Finance Tools
What It Does
Suggests a target stocks / bonds / cash split based on your age, target retirement age, and risk profile, using one of four well-known approaches: the classic 100 − age rule, the slightly more aggressive 110 − age, the modern 120 − age, or a smooth target-date-fund-style glide path. Also lets you specify a fully custom split. Optionally shows the result in dollar amounts for a portfolio you enter, compares all four strategies side-by-side, and projects how your allocation should drift in 5-year intervals through retirement and 30 years beyond.
How to Use It
- Enter your current age and target retirement age.
- Pick a risk profile: Conservative, Moderate, Aggressive, or Custom.
- If not Custom, choose an allocation strategy. Optionally override the default cash sleeve (5 % for Moderate).
- If Custom, enter your own Stocks / Bonds / Cash percentages — they must sum to 100.
- Optionally enter your portfolio value to see dollar amounts per asset class.
- Click “Calculate” to see today’s recommended allocation, the strategy comparison, and the glide-path projection.
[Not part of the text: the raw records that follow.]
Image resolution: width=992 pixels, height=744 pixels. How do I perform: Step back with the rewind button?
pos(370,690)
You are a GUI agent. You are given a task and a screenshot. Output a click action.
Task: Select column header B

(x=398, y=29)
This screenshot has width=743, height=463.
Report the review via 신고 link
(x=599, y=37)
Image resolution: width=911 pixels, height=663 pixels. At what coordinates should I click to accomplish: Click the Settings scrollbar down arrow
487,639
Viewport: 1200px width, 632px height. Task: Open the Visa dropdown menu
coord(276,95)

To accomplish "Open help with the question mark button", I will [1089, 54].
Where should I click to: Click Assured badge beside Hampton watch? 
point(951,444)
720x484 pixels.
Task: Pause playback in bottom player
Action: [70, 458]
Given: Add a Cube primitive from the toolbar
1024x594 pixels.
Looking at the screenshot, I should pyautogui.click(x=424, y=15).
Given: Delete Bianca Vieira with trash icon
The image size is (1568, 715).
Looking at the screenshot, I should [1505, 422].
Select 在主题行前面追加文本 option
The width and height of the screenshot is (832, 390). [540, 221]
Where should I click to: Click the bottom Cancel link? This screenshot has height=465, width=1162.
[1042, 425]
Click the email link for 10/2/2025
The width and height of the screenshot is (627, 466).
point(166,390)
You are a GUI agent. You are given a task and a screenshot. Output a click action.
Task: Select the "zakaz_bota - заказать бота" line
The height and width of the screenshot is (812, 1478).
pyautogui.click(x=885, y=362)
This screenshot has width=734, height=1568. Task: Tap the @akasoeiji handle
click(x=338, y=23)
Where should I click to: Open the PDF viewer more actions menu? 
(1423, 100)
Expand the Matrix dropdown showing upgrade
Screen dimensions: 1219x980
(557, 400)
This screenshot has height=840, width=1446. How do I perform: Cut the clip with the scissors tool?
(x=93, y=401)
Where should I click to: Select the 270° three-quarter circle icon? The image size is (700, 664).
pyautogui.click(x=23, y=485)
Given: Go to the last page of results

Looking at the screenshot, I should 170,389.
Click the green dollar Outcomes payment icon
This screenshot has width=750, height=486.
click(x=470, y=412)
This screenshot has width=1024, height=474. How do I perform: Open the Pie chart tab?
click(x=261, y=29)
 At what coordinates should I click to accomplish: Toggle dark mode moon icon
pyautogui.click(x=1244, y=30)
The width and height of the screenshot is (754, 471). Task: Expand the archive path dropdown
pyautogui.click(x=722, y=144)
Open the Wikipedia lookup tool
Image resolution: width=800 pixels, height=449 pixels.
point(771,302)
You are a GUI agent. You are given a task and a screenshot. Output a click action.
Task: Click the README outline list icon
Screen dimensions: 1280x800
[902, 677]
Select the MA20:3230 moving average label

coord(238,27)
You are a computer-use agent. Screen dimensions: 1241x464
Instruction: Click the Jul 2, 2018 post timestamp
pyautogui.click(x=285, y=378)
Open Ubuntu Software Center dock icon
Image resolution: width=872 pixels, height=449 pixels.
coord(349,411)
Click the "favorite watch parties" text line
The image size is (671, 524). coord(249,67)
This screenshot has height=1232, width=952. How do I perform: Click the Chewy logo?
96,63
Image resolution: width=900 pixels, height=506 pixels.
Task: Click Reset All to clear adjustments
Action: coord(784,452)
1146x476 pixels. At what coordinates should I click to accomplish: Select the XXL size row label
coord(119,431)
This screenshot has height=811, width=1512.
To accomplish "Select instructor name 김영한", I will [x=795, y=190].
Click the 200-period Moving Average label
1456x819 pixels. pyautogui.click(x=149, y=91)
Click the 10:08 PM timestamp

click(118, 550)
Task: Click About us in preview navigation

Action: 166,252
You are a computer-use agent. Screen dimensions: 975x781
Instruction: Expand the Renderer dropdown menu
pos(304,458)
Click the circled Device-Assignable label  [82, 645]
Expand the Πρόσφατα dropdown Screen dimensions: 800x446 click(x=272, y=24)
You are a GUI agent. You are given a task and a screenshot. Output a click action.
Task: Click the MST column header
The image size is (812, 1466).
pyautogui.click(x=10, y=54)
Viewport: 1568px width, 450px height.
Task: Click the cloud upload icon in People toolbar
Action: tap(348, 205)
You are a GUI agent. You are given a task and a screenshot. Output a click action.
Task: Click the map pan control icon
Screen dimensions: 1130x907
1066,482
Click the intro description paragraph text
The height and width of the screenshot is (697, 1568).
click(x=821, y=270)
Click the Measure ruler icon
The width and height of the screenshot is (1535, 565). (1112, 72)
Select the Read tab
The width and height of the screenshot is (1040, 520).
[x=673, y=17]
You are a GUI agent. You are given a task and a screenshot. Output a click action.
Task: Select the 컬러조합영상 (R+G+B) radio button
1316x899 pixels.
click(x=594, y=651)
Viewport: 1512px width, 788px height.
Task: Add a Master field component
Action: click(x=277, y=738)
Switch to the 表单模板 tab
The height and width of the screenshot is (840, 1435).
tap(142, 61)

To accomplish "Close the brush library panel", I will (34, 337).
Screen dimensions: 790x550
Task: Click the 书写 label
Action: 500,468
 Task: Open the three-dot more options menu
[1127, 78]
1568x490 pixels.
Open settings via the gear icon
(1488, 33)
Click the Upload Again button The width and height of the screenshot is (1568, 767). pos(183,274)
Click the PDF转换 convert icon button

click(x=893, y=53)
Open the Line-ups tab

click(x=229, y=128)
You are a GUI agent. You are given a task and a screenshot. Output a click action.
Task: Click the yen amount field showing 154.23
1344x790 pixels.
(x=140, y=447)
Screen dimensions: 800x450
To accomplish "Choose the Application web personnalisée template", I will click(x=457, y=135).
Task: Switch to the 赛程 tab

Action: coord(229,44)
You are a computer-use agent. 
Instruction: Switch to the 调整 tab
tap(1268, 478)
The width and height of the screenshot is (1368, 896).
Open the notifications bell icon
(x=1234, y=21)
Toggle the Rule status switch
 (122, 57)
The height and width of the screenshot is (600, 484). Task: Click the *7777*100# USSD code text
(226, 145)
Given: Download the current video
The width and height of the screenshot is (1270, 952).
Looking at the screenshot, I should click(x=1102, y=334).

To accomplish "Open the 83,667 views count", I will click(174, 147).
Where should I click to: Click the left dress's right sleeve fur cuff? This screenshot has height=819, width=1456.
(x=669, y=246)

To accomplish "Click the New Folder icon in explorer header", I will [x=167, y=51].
- Use “Copy Results” to copy everything, or “Export CSV” / “Export Excel” to save the analysis.
Options Explained
| Option | Description |
|---|---|
| Risk profile | Shifts the rule’s stock allocation by ±10 pp. Conservative leans toward bonds + cash; Aggressive leans toward stocks. Custom unlocks a manual split |
| Allocation strategy | Four built-in approaches. The “N − age” rules give a stock % equal to N minus your age. Target-date is a smooth linear glide path |
| Cash sleeve | Carved out before the stock/bond split. Profile defaults: Conservative 10 %, Moderate 5 %, Aggressive 0 %. Cap is 30 % |
| Custom split | Enabled when risk profile = Custom. Enter your own three percentages — they must sum to 100 |
| Portfolio value | Optional. When > 0, the result includes dollar amounts. Currency is for display only — no FX conversion |
| Glide-path step | Always 5 years. Projection runs from your current age to retirement + 30 years (capped at age 120) |
Example
At 35 with a Moderate profile and the 110 − age rule, the result is 75 % stocks / 20 % bonds / 5 % cash. With a $100,000 portfolio that translates to $75,000 / $20,000 / $5,000. By age 65 (retirement) the same rule recommends 45 % stocks; by 95, 15 %.
Tip
The “rules of thumb” are starting points, not prescriptions. Two 35-year-olds can have very different right answers depending on income stability, debts, dependents, insurance, and tax situation. Use the comparison table to see how much the choice of rule actually moves the needle for your portfolio — often less than people think over a 30-year horizon, because the glide path itself does most of the work.
About Glide Paths and the “N − age” Rules
Asset allocation drives the majority of a long-term portfolio’s return and its volatility. The classic insight is that as you age, your time horizon for any new investment shrinks — and so should the share of volatile assets (stocks) in the portfolio. The simplest expression of this is the “100 − age” rule: a 30-year-old holds 70 % stocks; a 70-year-old holds 30 %. Decades of declining bond yields and longer lifespans pushed practitioners toward 110 − age and even 120 − age variants, which keep more in stocks for longer.
Modern target-date funds replace the linear rule with a smooth glide path — typically starting around 90 % stocks for 25-year-olds and tapering to 30–40 % stocks at retirement, with continued de-risking through the first decade of retirement. None of these formulas account for income, debts, or risk tolerance, which is why a risk-profile shift (Conservative −10 pp, Aggressive +10 pp) and a cash sleeve (typically 0–10 % for a liquidity buffer) are useful overlays on top of any chosen rule. The right answer for any individual is almost always somewhere between two of these; the comparison table makes the trade-offs explicit.
Disclaimer: These rules of thumb are educational starting points, not personalized investment advice. Your ideal allocation depends on your full financial picture — consult a qualified advisor before making investment decisions.